[DESCRIPTION OF THE TASK]:
Would you return every entry below without a single difference?

..........

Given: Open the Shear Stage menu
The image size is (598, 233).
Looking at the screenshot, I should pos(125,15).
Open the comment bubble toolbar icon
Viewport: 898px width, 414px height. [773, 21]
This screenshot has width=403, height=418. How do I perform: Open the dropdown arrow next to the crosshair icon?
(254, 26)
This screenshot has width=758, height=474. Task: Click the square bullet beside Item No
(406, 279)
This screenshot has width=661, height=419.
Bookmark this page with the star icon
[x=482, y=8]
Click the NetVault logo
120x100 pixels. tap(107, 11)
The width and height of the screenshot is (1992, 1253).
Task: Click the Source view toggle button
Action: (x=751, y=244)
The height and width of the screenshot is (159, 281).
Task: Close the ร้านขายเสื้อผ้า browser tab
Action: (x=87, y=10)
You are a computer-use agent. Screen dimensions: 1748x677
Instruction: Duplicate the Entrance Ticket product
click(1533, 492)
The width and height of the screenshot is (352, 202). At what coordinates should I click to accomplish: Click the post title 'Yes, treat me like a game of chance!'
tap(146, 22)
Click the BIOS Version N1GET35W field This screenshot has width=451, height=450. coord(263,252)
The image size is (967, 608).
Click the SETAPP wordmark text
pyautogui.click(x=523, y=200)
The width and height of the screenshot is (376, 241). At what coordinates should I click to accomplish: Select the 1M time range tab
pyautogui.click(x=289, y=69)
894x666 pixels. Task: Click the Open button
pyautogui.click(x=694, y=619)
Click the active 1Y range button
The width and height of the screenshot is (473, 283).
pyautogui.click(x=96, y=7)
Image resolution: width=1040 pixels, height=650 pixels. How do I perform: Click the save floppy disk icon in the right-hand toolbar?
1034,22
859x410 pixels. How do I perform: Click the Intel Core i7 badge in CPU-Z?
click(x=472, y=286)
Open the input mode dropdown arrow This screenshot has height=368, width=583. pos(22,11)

..........

[SOLVED PROBLEM]:
Given: Open the Shear Stage menu
The image size is (598, 233).
Looking at the screenshot, I should pos(125,15).
Open the comment bubble toolbar icon
Viewport: 898px width, 414px height. [773, 21]
This screenshot has width=403, height=418. How do I perform: Open the dropdown arrow next to the crosshair icon?
(254, 26)
This screenshot has width=758, height=474. Task: Click the square bullet beside Item No
(406, 279)
This screenshot has width=661, height=419.
Bookmark this page with the star icon
[x=482, y=8]
Click the NetVault logo
120x100 pixels. tap(107, 11)
The width and height of the screenshot is (1992, 1253).
Task: Click the Source view toggle button
Action: (x=751, y=244)
The height and width of the screenshot is (159, 281).
Task: Close the ร้านขายเสื้อผ้า browser tab
Action: (x=87, y=10)
You are a computer-use agent. Screen dimensions: 1748x677
Instruction: Duplicate the Entrance Ticket product
click(1533, 492)
The width and height of the screenshot is (352, 202). At what coordinates should I click to accomplish: Click the post title 'Yes, treat me like a game of chance!'
tap(146, 22)
Click the BIOS Version N1GET35W field This screenshot has width=451, height=450. coord(263,252)
The image size is (967, 608).
Click the SETAPP wordmark text
pyautogui.click(x=523, y=200)
The width and height of the screenshot is (376, 241). At what coordinates should I click to accomplish: Select the 1M time range tab
pyautogui.click(x=289, y=69)
894x666 pixels. Task: Click the Open button
pyautogui.click(x=694, y=619)
Click the active 1Y range button
The width and height of the screenshot is (473, 283).
pyautogui.click(x=96, y=7)
Image resolution: width=1040 pixels, height=650 pixels. How do I perform: Click the save floppy disk icon in the right-hand toolbar?
1034,22
859x410 pixels. How do I perform: Click the Intel Core i7 badge in CPU-Z?
click(x=472, y=286)
Open the input mode dropdown arrow This screenshot has height=368, width=583. pos(22,11)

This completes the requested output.